* [EXTRACT PROVIDED]
------------------------

Document Type : ORIGINAL RESEARCH ARTICLE
Authors
- F. Fuentes Gandara 1
- I. Piñeres Ariza 2
- A. Zambrano Arevalo 3
- G. Castellar Ortega 4
- C. Herrera Herrera 1
- S. Castro Muñoz 5
- G. Peluffo Foliaco 5
- J. Pinedo-Hernández 6
1 Department of Natural and Exact Sciences, Universidad de la Costa, Calle 58, Barranquilla, Colombia
2 Department of Physics, Faculty of Basic Sciences, Universidad del Atlántico, Antigua vía Puerto Colombia, Colombia
3 Faculty of Health Sciences, Universidad Libre, Cra 51B #135 -100, Barranquilla, Colombia
4 Faculty of Engineering, Universidad Autónoma del Caribe, Calle 90 #46-112, Barranquilla, Colombia
5 Department of Civil and Environmental, Universidad de la Costa, Calle 58, Barranquilla, Colombia
6 Faculty of Basic Sciences, Department of Chemistry, Universidad de Córdoba, Cra 6 #77-305, Montería, Colombia
Abstract
BACKGROUND AND OBJECTIVES: The textile industry is known to produce large amounts of dyes and other harmful contaminants. This issue is of great importance as it adversely affects both water resources and the well-being of organisms. To address this issue, biochar is frequently used as a sustainable and environmentally friendly material for removing chemical contaminants during wastewater treatment. The aim of this study was to evaluate the viability of utilizing biochar obtained from banana peels as a promising bioadsorbent for reducing environmental pollution caused by direct navy blue dye. The research investigated various factors such as temperature, potential of hydrogen levels, particle size, and concentrations to determine the effectiveness of biochar in dye removal.
METHODS: The biochar obtained was separated into powdered and granular forms based on particle sizes of 425 and 850 micrometer, respectively. The biochar's textural characteristics were assessed through nitrogen adsorption/desorption isotherms. Fourier transform infrared spectroscopy and the Boehm method were employed to analyze and measure organic functional groups, specifically acidic groups, for identification and quantification purposes. Batch experiments were performed to ascertain the effects of the initial concentration and potential of hydrogen on the adsorption capacity and removal percentage.

------------------------

Data for locating words and elements:
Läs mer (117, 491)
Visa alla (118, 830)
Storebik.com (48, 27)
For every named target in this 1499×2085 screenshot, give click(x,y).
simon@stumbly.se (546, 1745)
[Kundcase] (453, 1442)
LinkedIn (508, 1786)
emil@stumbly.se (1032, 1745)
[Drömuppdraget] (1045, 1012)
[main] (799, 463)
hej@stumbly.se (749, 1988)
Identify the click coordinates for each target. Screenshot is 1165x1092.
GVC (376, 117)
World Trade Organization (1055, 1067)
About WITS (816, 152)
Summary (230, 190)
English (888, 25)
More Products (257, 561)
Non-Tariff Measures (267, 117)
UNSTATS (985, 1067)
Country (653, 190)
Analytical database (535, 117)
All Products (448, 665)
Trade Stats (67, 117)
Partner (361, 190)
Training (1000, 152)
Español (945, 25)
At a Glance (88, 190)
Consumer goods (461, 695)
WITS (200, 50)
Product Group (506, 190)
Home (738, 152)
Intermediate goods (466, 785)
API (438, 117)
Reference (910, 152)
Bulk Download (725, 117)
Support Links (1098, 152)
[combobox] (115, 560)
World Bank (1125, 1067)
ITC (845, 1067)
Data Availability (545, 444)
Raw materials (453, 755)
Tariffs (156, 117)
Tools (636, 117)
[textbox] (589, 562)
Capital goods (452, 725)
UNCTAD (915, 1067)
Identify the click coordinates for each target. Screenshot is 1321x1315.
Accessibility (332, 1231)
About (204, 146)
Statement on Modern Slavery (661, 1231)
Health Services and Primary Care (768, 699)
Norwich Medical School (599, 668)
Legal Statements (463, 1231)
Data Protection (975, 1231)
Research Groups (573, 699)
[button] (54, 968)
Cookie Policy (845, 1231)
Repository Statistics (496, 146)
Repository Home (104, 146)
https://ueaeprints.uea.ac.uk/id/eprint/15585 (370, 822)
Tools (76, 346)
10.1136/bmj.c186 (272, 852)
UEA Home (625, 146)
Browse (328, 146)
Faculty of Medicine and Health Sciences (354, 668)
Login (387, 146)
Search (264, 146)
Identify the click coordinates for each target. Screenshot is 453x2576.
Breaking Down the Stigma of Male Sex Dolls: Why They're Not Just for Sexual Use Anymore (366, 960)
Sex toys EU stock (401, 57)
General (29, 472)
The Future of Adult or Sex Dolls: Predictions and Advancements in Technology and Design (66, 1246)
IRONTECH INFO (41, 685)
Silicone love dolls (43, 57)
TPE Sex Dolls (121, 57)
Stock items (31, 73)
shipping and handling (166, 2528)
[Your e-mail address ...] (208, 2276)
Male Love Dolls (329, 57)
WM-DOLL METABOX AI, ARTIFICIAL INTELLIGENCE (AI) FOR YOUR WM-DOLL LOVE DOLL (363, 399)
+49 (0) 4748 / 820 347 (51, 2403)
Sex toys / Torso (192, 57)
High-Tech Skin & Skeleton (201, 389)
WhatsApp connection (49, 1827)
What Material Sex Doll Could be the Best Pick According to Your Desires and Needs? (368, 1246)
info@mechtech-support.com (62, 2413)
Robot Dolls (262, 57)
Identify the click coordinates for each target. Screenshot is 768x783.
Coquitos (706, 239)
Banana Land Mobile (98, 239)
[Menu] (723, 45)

------------------------

* [REQUIREMENT 1]
According to the biochar abstract, what particle sizes define the powdered and granular forms of the biochar?
* [REQUIREMENT 2]
Copy the biochar abstract word for word, beginning at the words "METHODS: The biochar" and stopping after "and removal percentage.".
The records are not needed for any of this.

* [WRITTEN RESPONSE 1]
The powdered form is 425 micrometers and the granular form is 850 micrometers.

* [WRITTEN RESPONSE 2]
METHODS: The biochar obtained was separated into powdered and granular forms based on particle sizes of 425 and 850 micrometer, respectively. The biochar's textural characteristics were assessed through nitrogen adsorption/desorption isotherms. Fourier transform infrared spectroscopy and the Boehm method were employed to analyze and measure organic functional groups, specifically acidic groups, for identification and quantification purposes. Batch experiments were performed to ascertain the effects of the initial concentration and potential of hydrogen on the adsorption capacity and removal percentage.